* _SHORT EXERCISE_
Can you repeat the listing word for word, starting with the line containing "Given: Follow the" and going on through the end of the listing? Leave the pictures out of your answer.

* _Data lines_
-----

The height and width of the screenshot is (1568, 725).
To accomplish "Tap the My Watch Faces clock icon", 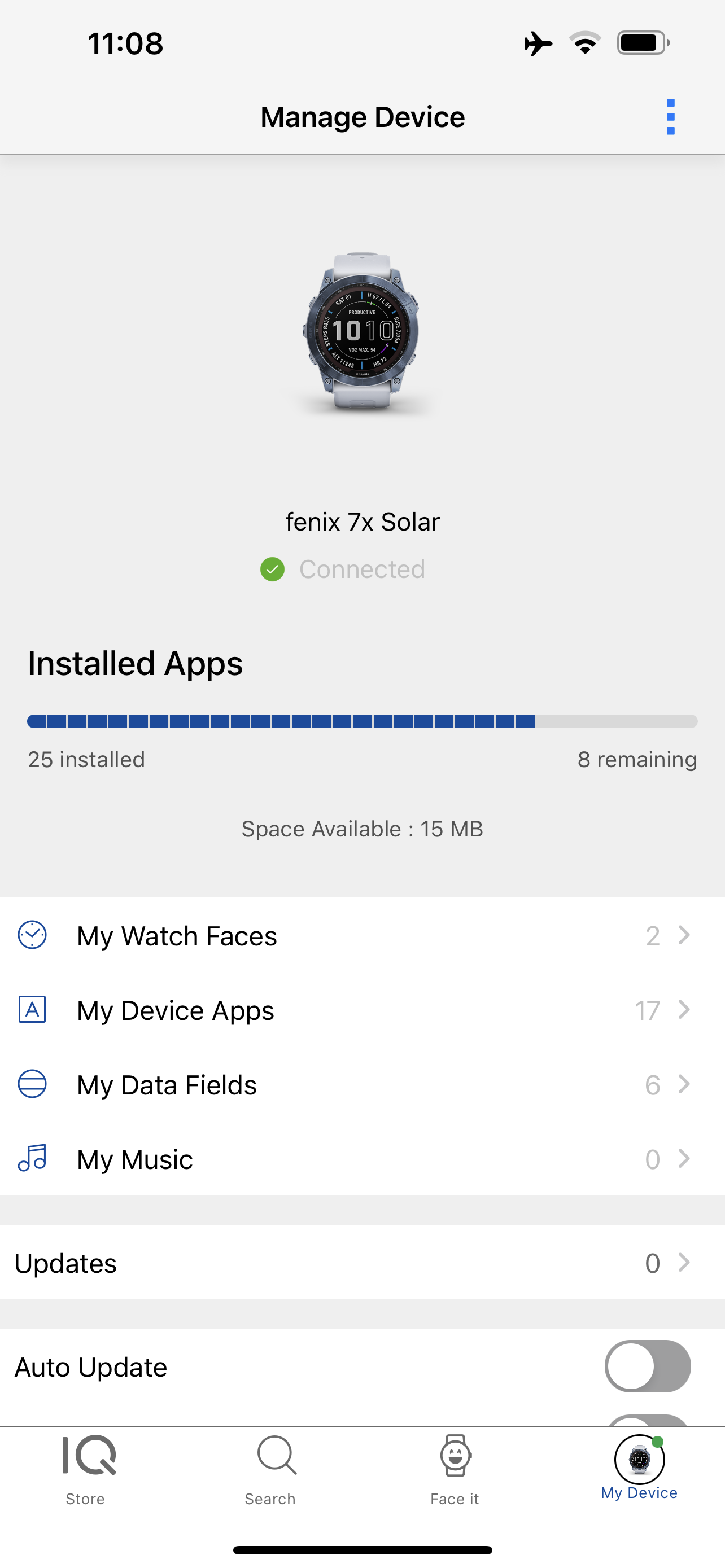I will click(32, 935).
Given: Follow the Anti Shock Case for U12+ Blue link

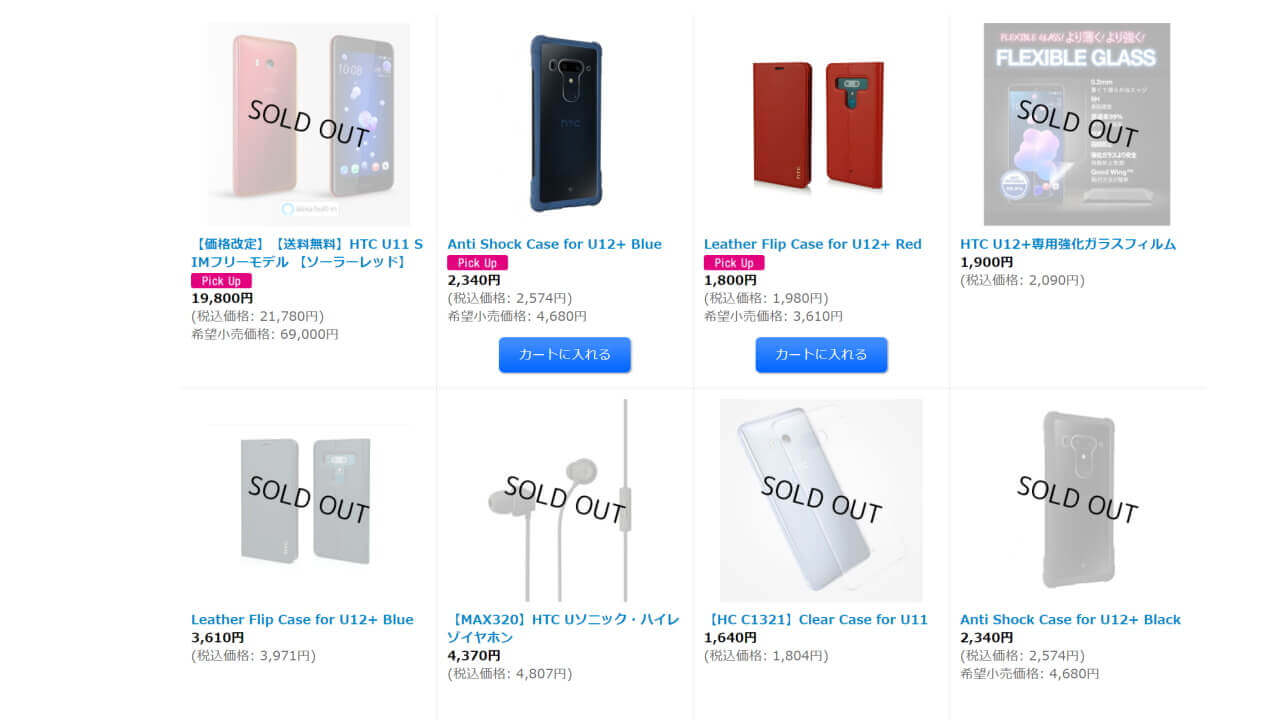Looking at the screenshot, I should tap(554, 244).
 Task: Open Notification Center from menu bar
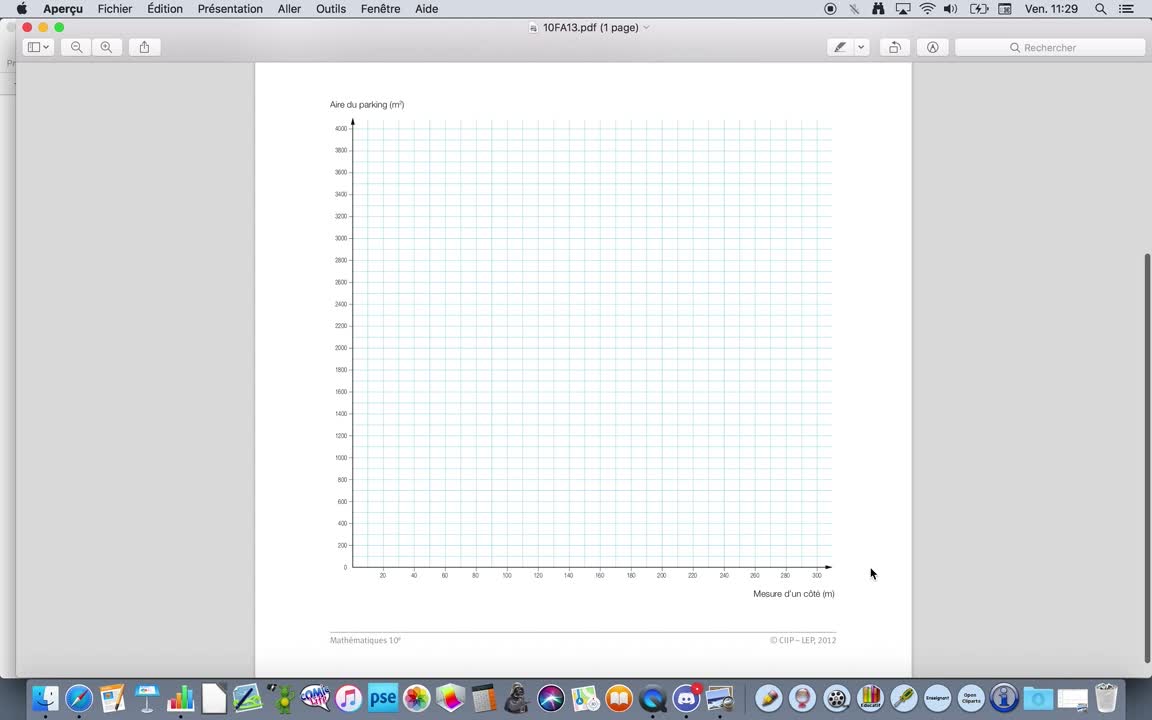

-----

* _RESPONSE TO THIS EXERCISE_
Given: Follow the Anti Shock Case for U12+ Blue link

Looking at the screenshot, I should tap(554, 244).
 Task: Open Notification Center from menu bar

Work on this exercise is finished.